Wednesday, June 24, 2009

133th post...

just finish the 8 episode of bai quan nu wang... hmmmz.. those who watch it should know ba... i said i could somehow relate to it... and this particular episode... i decided to blog a emo post... when i still feeling it... to rem what i feel at this moment...

我真的可以放下了吗?

it has been quite a long time since......... u know..... hmmz...
have to admit that i have been quite an ass from den til now... kinda flirt.. kinda not serious in girls and stuff... tot tt... you know... it does help... like getting surrounded by many girls.. surely beats having just one.. surely beats the restricted life i had.. surely beats having just you.... but i do realise now... i just need 1... 1 that i really want... hmmmz... i still rem saying " I can't find (love) after you".. which what i seen over the past year justify this... i think.... i can never dating purely by feeling le ba... maybe its my age ba... but of cos... i hope to be proven wrong...

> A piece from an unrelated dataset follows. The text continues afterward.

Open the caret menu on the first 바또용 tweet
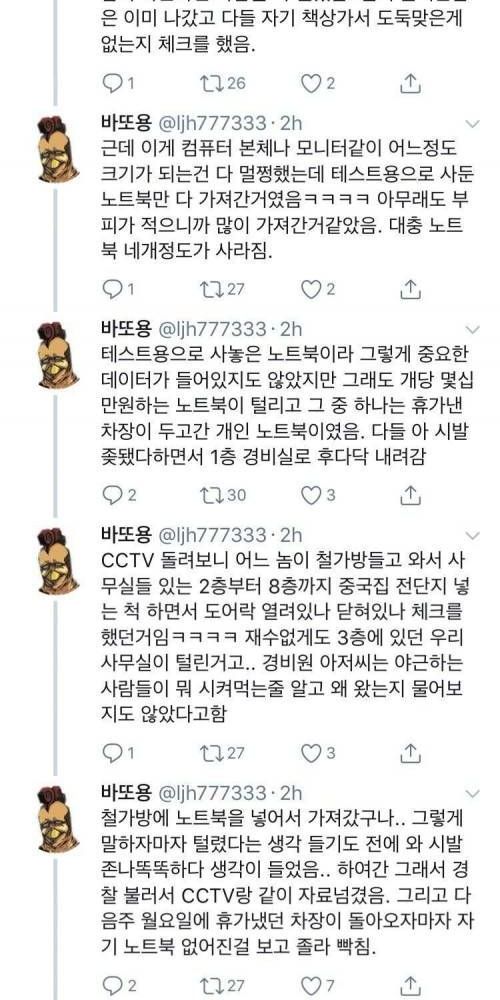Image resolution: width=500 pixels, height=1000 pixels. tap(473, 123)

Got reminded partly also cos jx say de... he say he will most prob marry his gf.. cos after this gf.. our age... the girls... and our mentality.. no more rs with just feeling la... yeah...
so he wanna keep this feeling and stuff...

haha... quite hilarious.. i now want to be serious le ba... no more random girls... no more... i miss those laughters... those laughters when i would asking myself while laughing "is this what they call happiness"? when i experience that once.. i tot... maybe there is more to it... not really tt happy ba... but now when i lost tt... like at times while laughing.. i really wish tt there was a special someone sharing tt laughter wif me... i know... the laughter den was happiness... didn't realise it when i was having it.. And now i know... After avoiding all photos of her for so long... as i saw once and had quite a few sleepless nights... avoiding all forms of info and stuff.. totally cutting this person out of my life for so long.. seeing her again a few weeks ago does totally have an answer to the chinese sentence above... yes i did... i can really wish her well as a fren and stuff...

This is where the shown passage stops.